Dans la cure analytique, la «fausse liaison» de l’amour révèle une causalité sauvage, qui suscite la figure de Lucifer-Amor. Dès lors, il faut démystifier l’amour qui «n’est rien d’autre que» sexualité, fausse liaison, leurre… Cette expression : «l’amour n’est rien d’autre que… » est issue de l’Ethique de Spinoza : «L’amour n’est rien d’autre qu’une joie qu’accompagne l’idée d’une cause extérieure». Lorsqu’on sait l’importance de la Joie chez Spinoza, il est possible de discuter qu’il s’agisse là d’une «destitution de l’amour». Quoi qu’il en soit, Monique Schneider relit les textes freudiens et spinozistes dans cette perspective d’un rabaissement de l’amour qui exorcise sa force diabolique par un éclaircissement de ses mécanismes.
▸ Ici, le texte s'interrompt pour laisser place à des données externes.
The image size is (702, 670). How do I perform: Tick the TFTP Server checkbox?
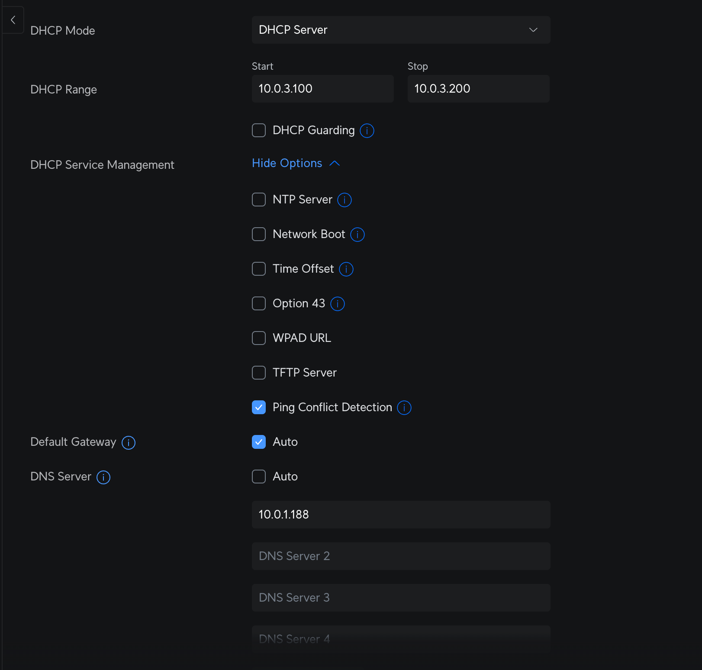[x=259, y=373]
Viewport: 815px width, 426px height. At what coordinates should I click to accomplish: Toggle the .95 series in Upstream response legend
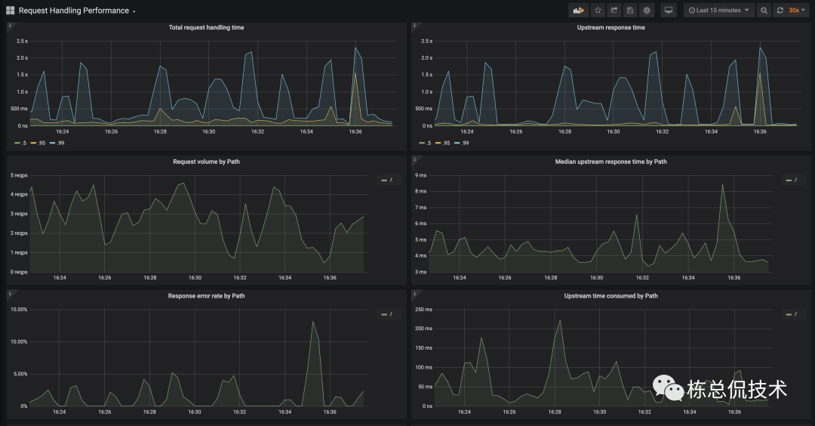coord(442,143)
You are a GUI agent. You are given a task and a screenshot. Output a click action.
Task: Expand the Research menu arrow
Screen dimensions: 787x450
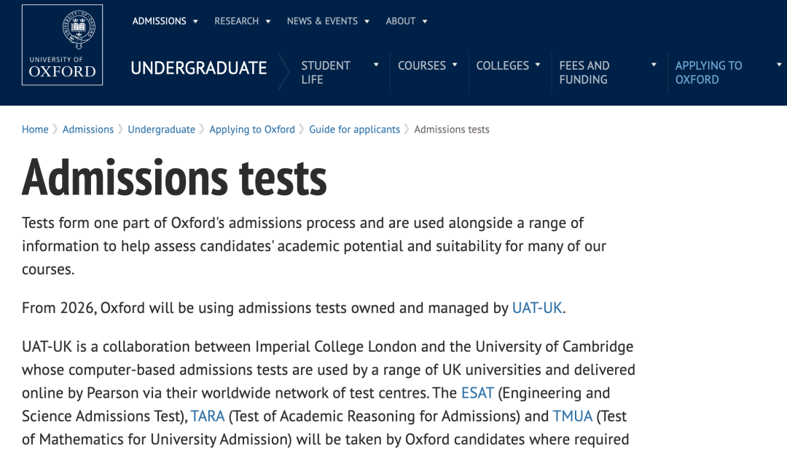point(268,22)
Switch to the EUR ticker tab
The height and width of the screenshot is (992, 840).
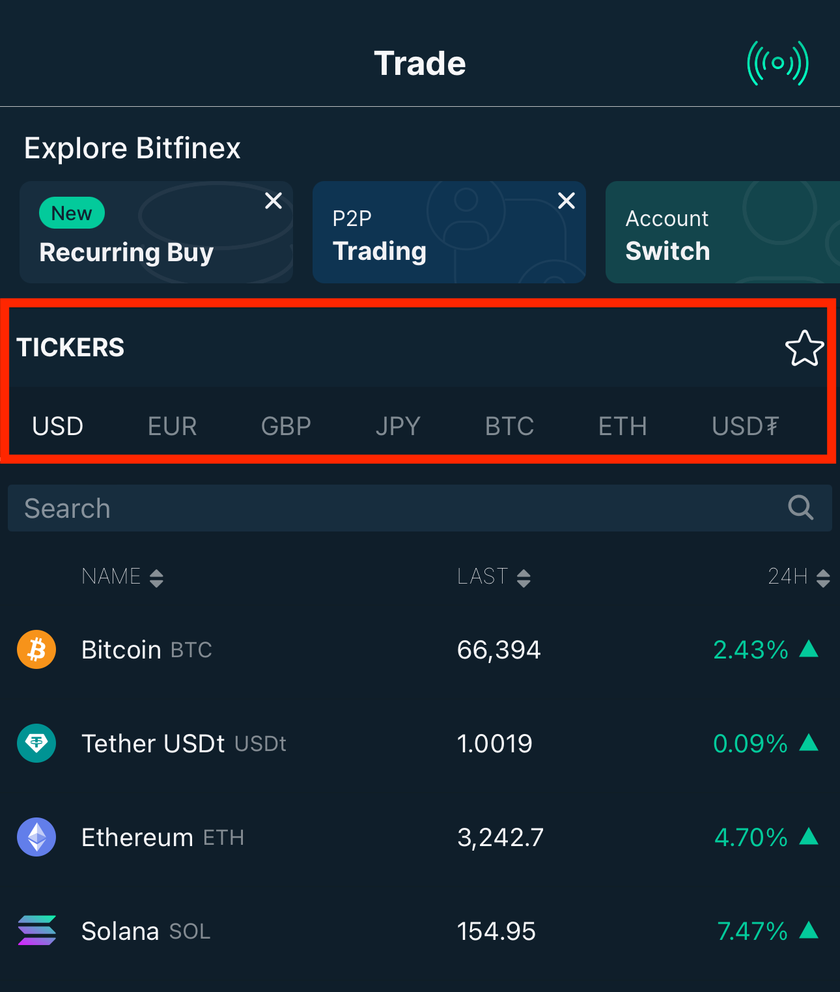(x=172, y=426)
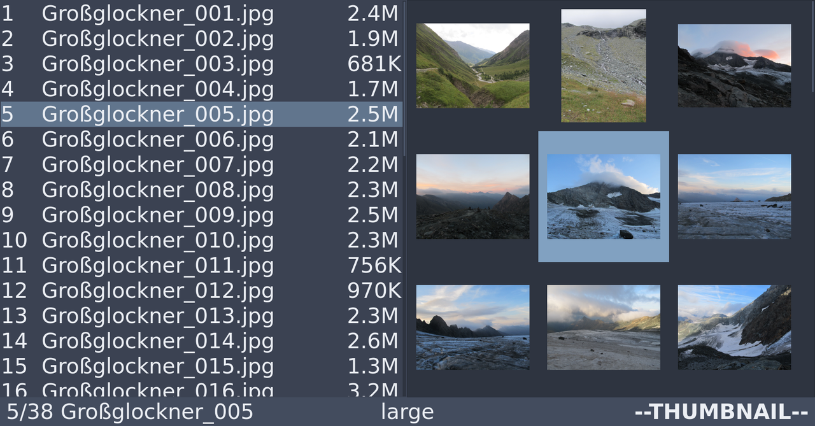Select Großglockner_012.jpg sized 970K
The width and height of the screenshot is (815, 426).
pos(201,290)
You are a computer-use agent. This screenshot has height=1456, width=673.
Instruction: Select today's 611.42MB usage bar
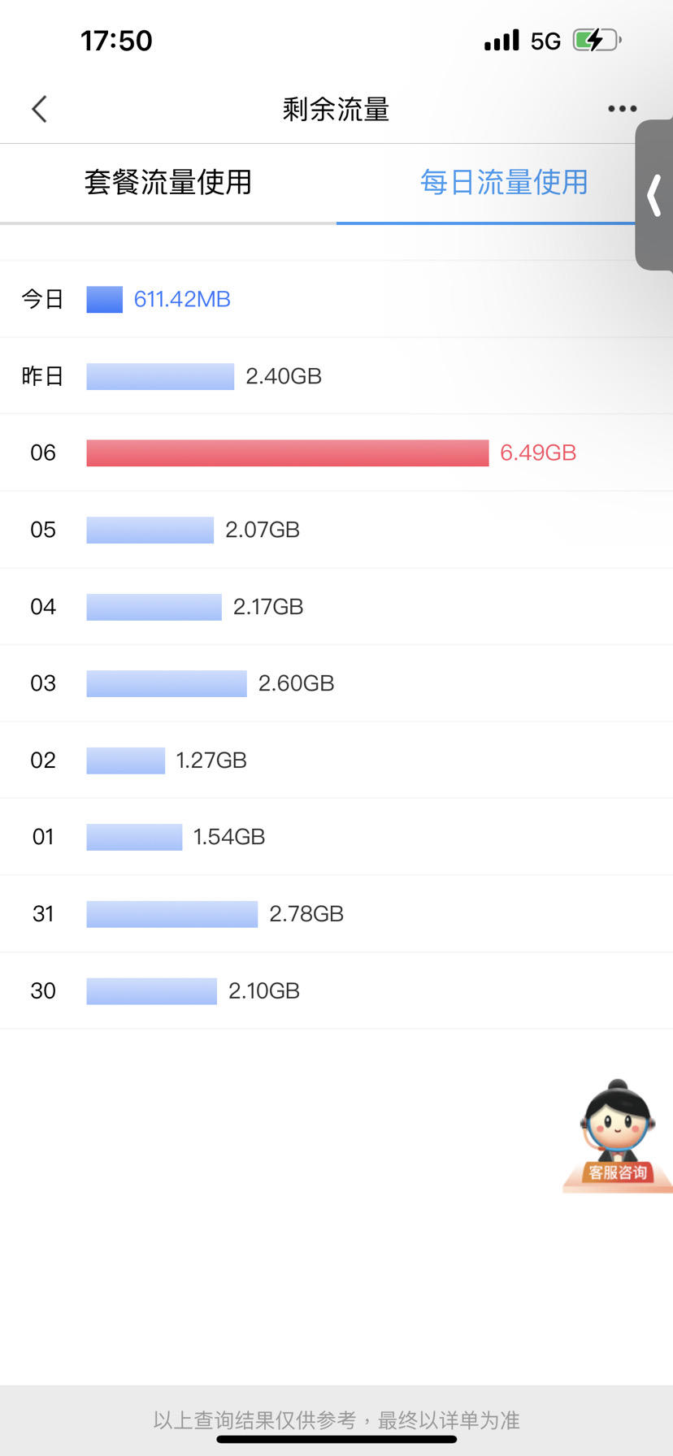105,299
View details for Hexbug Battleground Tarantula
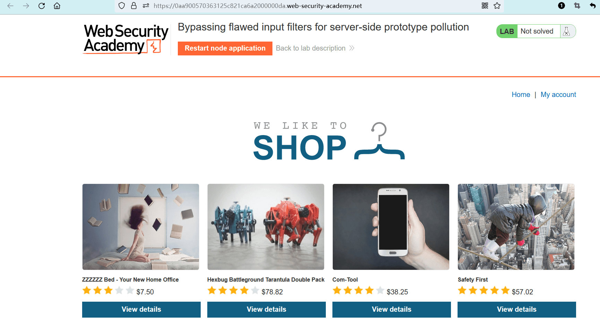Image resolution: width=600 pixels, height=328 pixels. point(267,309)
Elle dialectise cette interprétation par une seconde figure du grand siècle : Racine. Dans le théâtre racinien l’apparition de l’amour est corrélée à «l’interdit de naître» et notamment de naître légitimement de deux parents humains. La sommation amoureuse est en revanche, régulièrement, tentative de réparation d’une injustice antérieure. Une démonstration assez magistrale, au fil des pièces de Racine jusqu’à Phèdre, «la fille de Minos et de Pasiphaé» décline cette configuration de l’univers tragique et les issues relatives trouvées dans Esther et Athalie.
La fin du livre revient à Freud, et la façon dont il s’explique avec le commandement de l’amour du prochain, à la lumière de ces études philosophique et littéraire fortes et subtiles, de lecture difficile, parfois discutables dans leur unilatéralité, toujours suggestives.